Mine is a 2,000# axle so there is no camber but I can't get the hang of what I've been told. That is to unbolt the axle, get two #5 3/8" bolts and round the heads, and locate the axle with them.
I'm just not understanding this last part and need some help.
Thanks, River Jack


----------



## lckstckn2smknbrls (Feb 23, 2012)

River Jack said:


> Has someone done this to reduce the height of a trailer?
> Mine is a 2,000# axle so there is no camber but I can't get the hang of what I've been told. That is to unbolt the axle, get two #5 3/8" bolts and round the heads, and locate the axle with them.
> I'm just not understanding this last part and need some help.
> Thanks, River Jack


I'm guessing their telling you your going to need to remove the center bolt from the leaf springs and put it in the other way.
Most center bolts on 1 3/4" wide leaf springs are 5/16", Cap screws will work. I just put new spring perches on an axle for my utility trailer, they are made to fit the head or nuts on 5/16" bolts.


----------



## PSG-1 (Feb 23, 2012)

You shouldn't have to change the U-bolts if you're simply moving the axle. You would only need to change them if you went with a thicker spring. Simply unbolt the U-bolts. Then, remove the tire from one side, slide the axle out, then, place the axle on top of the springs. Place the U-bolt plate on the underside of the spring, and re-install the U-bolts.


----------



## great white (Feb 23, 2012)

Well, there's a couple things to consider.
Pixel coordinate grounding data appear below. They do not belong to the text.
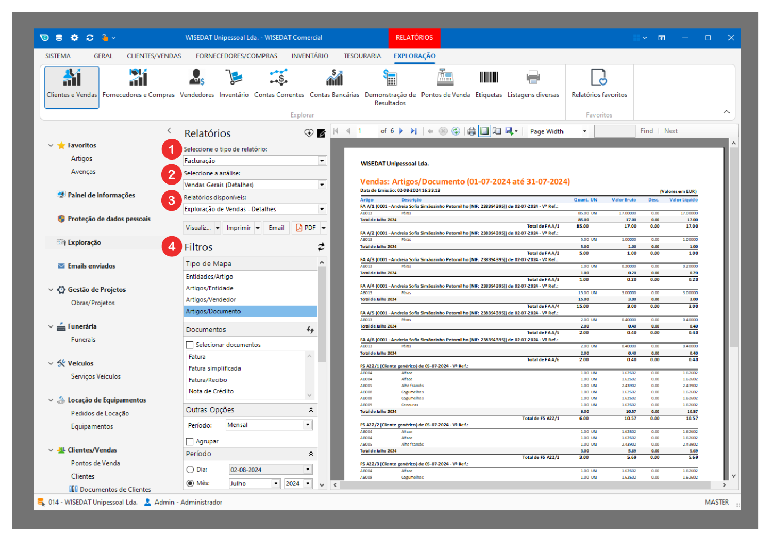Image resolution: width=770 pixels, height=536 pixels.
Task: Click the print icon in report viewer toolbar
Action: (471, 131)
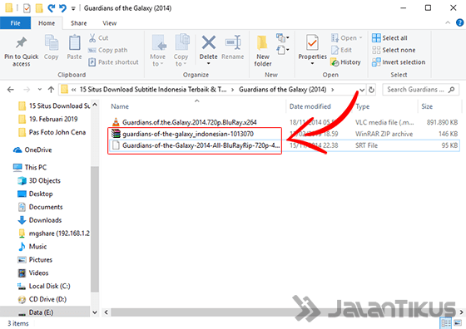Click the up-arrow navigation icon
This screenshot has width=466, height=329.
[x=51, y=89]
1. Spring perches. These are the flat pieces welded to the axle the springs sit on. If you have them top and bottom no problem. Just unbolt your axle from the springs and slide the axle in between the spring and the frame and bolt them down. If you dont have a perch already on the bottom of the axle, you can have one welded on. If your springs sit on the axle without perches, then there's a hole drilled in the axle for the spring pack center bolt to sit in. If there _truly is_ no camber, just flip it and bolt it down.

2. U bolts. U bolts on an axle are one time use. They stretch once torqued down. Kind of like torque to yield head bolts. They should be replaced once installed and removed. Now; Have I ever reused u bolts? Yup. Nothing happened. But I should have replaced them.

3. Clearance. Make sure the tires will still clear things like your fenders. I know on mine, if I were to flip the spring to under axle my fenders would rub the tires and theres no room to move them up without hitting the boat hull once it's on the bunks.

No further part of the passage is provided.